毎年8月23日になると、子どもたちの”呪文”のような歌声が町中に響き渡る。

町内の道路を塞ぐように五畳程の地蔵堂が組み立てられ、地蔵堂の両脇には高さ4m程の笹竹に五色の色鮮やかな旗が無数に括り付けられている。これは小浜市内の西津地区を中心に行われる「地蔵盆」の風景だ。

地蔵盆当日の地蔵堂の様子

「地蔵盆」は町内各所にある祠の地蔵菩薩をお祀りし、子どもたちの無病息災を願う子どもが主役のまつり。近畿地方を中心に行われている地蔵盆だが、小浜市西津地区は全国的にも珍しい地蔵様に化粧を施す「化粧地蔵」で有名だ。他所から見ると”奇祭”の象徴のような化粧地蔵も、西津地区の人たちにとっては慣れ親しんだ日常の風景。

普段は町内の祠にお祀りされている化粧地蔵

しかし、地蔵盆も新型コロナウイルス感染拡大の影響により、ここ最近では中止を余儀なくされていた。
そんな中、西津まちづくり協議会が主催し、西津地区内42箇所123体の化粧地蔵を巡る「お地蔵さん歩スタンプラリー」が開催された。

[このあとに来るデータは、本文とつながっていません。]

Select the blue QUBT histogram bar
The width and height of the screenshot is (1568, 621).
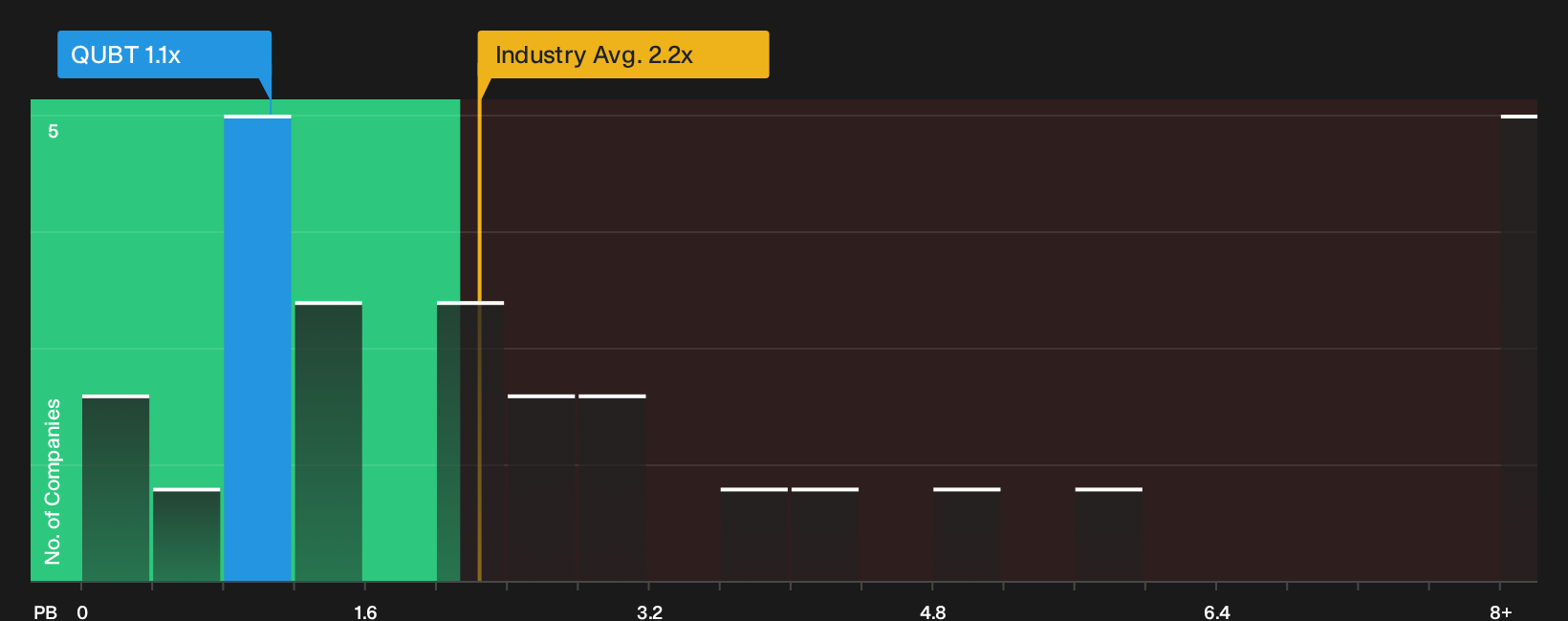[x=257, y=348]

(本記事の取材は2021年11月3日)

「2年間地蔵盆が中止となり、このイベントを通して地域の誇りである化粧地蔵の魅力を地域の子どもたちに再認識してもらうとともに地区外の方にも広く知ってもらう機会にしたい。」そう話すのは西津公民館の竹田茂芳(たけだしげよし)館長。

化粧地蔵の魅力を語る竹田館長

竹田館長は西津地区で生まれ育ち、化粧地蔵に精通した言わば“化粧地蔵の伝道師”的存在である。これまでにも「地蔵盆のうた」の制作などを手がけ、地域の子どもたちとともに化粧地蔵愛を育んできた。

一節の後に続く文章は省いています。